Introduction to Evaluation Scenarios

Accuracy Evaluation

Service-Oriented Accuracy Evaluation

  • Function Description: Evaluate the prediction accuracy of a model deployed as a service on specific datasets. Currently supports accuracy evaluation based on generative and PPL (Perplexity-based) modes.

  • Requirements: The model has been deployed, and its actual service capabilities need to be tested.

  • Model Tasks and Dataset Tasks Supported by This Scenario:

  • Constraint: Currently, PPL mode accuracy evaluation tasks only support vllm_api_general and vllm_api_general_chat model configurations; other configurations are not supported.

After selecting the model task and dataset task according to your usage needs, refer to the document for detailed usage of this scenario: 📚 Service-Oriented Accuracy Evaluation Guide

Pure Model Accuracy Evaluation

  • Function Description: Evaluate the accuracy of locally loaded models (non-service-oriented) on different datasets.

  • Requirements: Offline model weights and a deployment environment.

  • Supported Items:

  • Constraint: PPL mode evaluation tasks are not supported.

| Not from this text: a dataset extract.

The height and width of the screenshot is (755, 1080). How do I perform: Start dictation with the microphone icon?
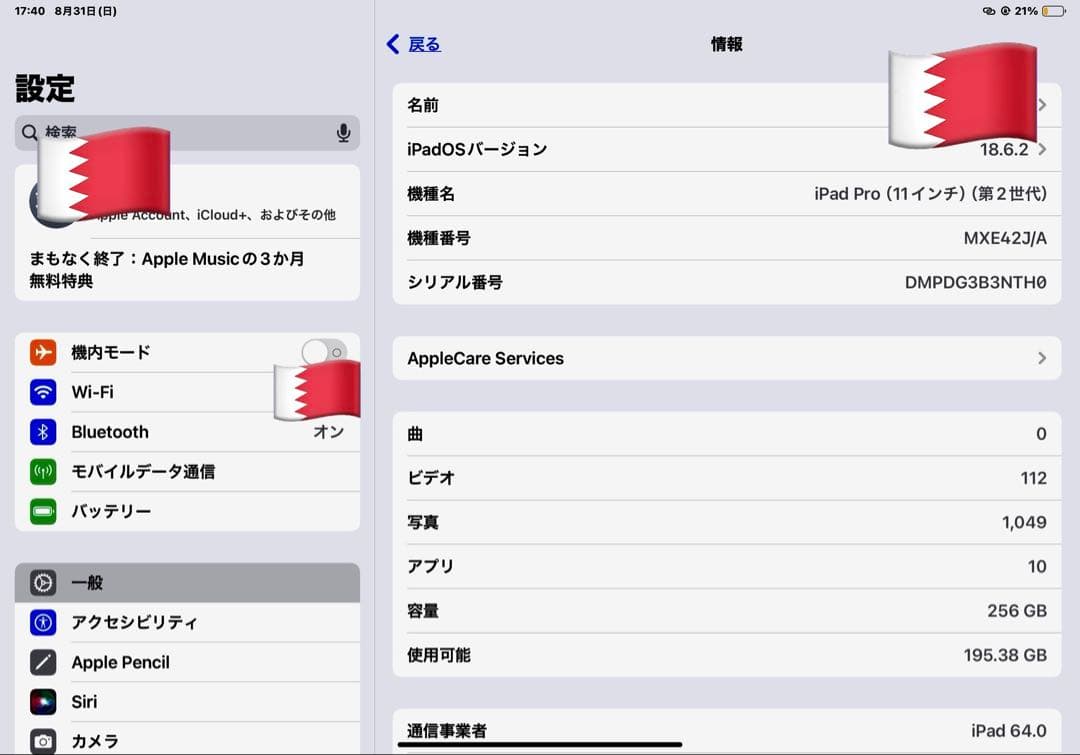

After selecting the model task and dataset task according to your usage needs, refer to the document for detailed usage of this scenario: 📚 Pure Model Accuracy Evaluation Guide

Performance Evaluation

Service-Oriented Performance Evaluation

  • Function Description: Evaluate the operational efficiency (throughput, latency) of a service model in a real deployment environment.

  • Requirements: The model inference service must support access via a streaming interface.

  • Supported Items:

  • Note: The cache size occupied by performance evaluation is proportional to the context length of requests and the number of requests, so it usually increases positively with the evaluation duration.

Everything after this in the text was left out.